== Extrait fourni ==
_ _ _ _ _ _ _

Pas question de réduire la glaçante provocation de Robert Ménard à une question de statistiques et de méthode. Mais son décompte des 64,6% d’enfants musulmans de Béziers pose malgré tout une question : l’affaire est-elle la preuve que les statistiques ethniques sont le meilleur moyen d’alimenter les préjugés racistes ? Ou bien la démonstration qu’il faut élargir la réglementation pour éviter les enquêtes «sauvages» ?
Les statistiques ethniques sont-elles interdites en France ?
En principe oui, en pratique non. La France bannit dans sa Constitution toute «distinction de race, de religion ou de croyance» entre citoyens. La loi relative à l'informatique, aux fichiers et aux libertés de 1978 interdit donc la collecte et le traitement de «données à caractère personnel qui font apparaître, directement ou indirectement, les origines raciales ou ethniques, les opinions politiques, philosophiques ou religieuses». Mais elle prévoit aussi des dérogations, que la Commission nationale de l'informatique et des libertés (Cnil), étudie au cas par cas. Les chercheurs et les sondeurs peuvent demander l'autorisation d'ajouter des critères ethniques ou religieux dans leurs enquêtes. Elles leur sont accordées, ou non, en fonction de la finalité de l'étude, de l'institution qui la réalise, de l'accord des personnes sondées et de l'assurance que les données restent anonymes. Ainsi, depuis 1999, l'Insee et l'Ined prennent en compte la nationalité des parents (donc l'origine) dans leurs études. Certains chercheurs estiment qu'il ne faut pas rester aveugle à la couleur de peau, qui peut avoir des conséquences sur la vie quotidienne. Ils construisent alors parfois leurs propres statistiques ethnoraciales. Ainsi, dans son livre l'Ombre du monde, Didier Fassin a utilisé les prénoms et les photos de détenus pour mesurer le pourcentage de Noirs ou d'Arabes dans une maison d'arrêt d'Ile-de-France.

_ _ _ _ _ _ _

== Travail à réaliser ==
(A) Recopiez l'extrait sur les statistiques ethniques en commençant par « Pas question de » et en poursuivant jusqu'à « en France ? ».
(B) Dans l'extrait sur les statistiques ethniques, réécrivez s'il vous plaît sous forme de liste le paragraphe qui commence par « En principe oui, en pratique non », en conservant ses faits principaux.
(C) D'après l'extrait sur les statistiques ethniques, depuis quelle année l'Insee et l'Ined prennent-ils en compte la nationalité des parents dans leurs études ?

== Matériel fourni ==
_ _ _ _ _ _ _

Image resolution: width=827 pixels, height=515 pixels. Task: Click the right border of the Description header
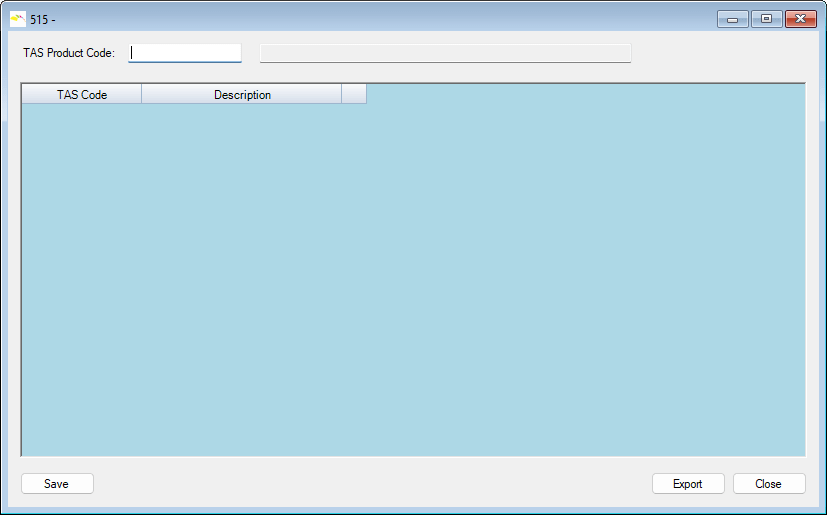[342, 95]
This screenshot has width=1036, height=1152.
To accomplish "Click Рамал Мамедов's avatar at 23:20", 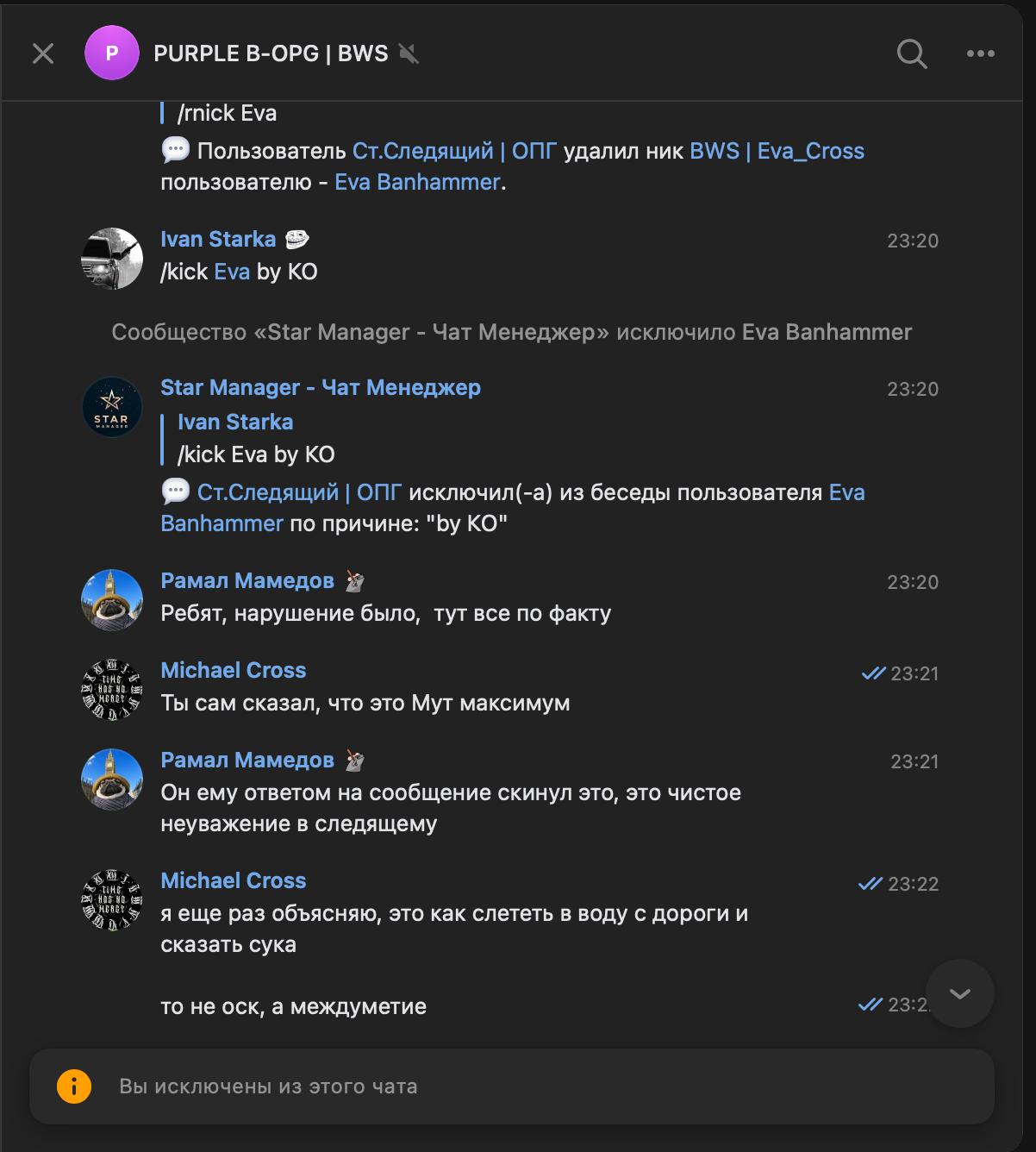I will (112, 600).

_ _ _ _ _ _ _

== Réponses ==
(A)
Pas question de réduire la glaçante provocation de Robert Ménard à une question de statistiques et de méthode. Mais son décompte des 64,6% d’enfants musulmans de Béziers pose malgré tout une question : l’affaire est-elle la preuve que les statistiques ethniques sont le meilleur moyen d’alimenter les préjugés racistes ? Ou bien la démonstration qu’il faut élargir la réglementation pour éviter les enquêtes «sauvages» ?
Les statistiques ethniques sont-elles interdites en France ?

(B)
- En principe interdites, les statistiques ethniques ne le sont pas en pratique.
- La Constitution bannit toute « distinction de race, de religion ou de croyance » entre citoyens.
- La loi informatique et libertés de 1978 interdit de collecter et de traiter des données personnelles révélant les origines raciales ou ethniques et les opinions politiques, philosophiques ou religieuses.
- Cette loi prévoit des dérogations, que la Cnil étudie au cas par cas.
- Chercheurs et sondeurs peuvent demander l'autorisation d'ajouter des critères ethniques ou religieux. L'accord dépend de la finalité de l'étude, de l'institution, de l'accord des personnes sondées et de l'anonymat des données.
- Depuis 1999, l'Insee et l'Ined prennent en compte la nationalité des parents.
- Certains chercheurs, jugeant que la couleur de peau pèse sur la vie quotidienne, construisent leurs propres statistiques ethnoraciales.
- Dans l'Ombre du monde, Didier Fassin a utilisé les prénoms et les photos de détenus pour mesurer le pourcentage de Noirs ou d'Arabes dans une maison d'arrêt d'Ile-de-France.

(C) Depuis 1999.